**WHAT TO PRODUCE**: Transcribe exactly the line that contains "Task: Click the 62.1 damage expectation cell" and all lines following it to the end of the material below; omit everything else.

**AVAILABLE DATA**:
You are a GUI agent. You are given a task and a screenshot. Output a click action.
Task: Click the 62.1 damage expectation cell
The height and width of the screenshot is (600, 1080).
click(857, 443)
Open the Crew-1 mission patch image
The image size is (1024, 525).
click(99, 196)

**THE ANSWER**:
Task: Click the 62.1 damage expectation cell
The height and width of the screenshot is (600, 1080).
click(857, 443)
Open the Crew-1 mission patch image
The image size is (1024, 525).
click(99, 196)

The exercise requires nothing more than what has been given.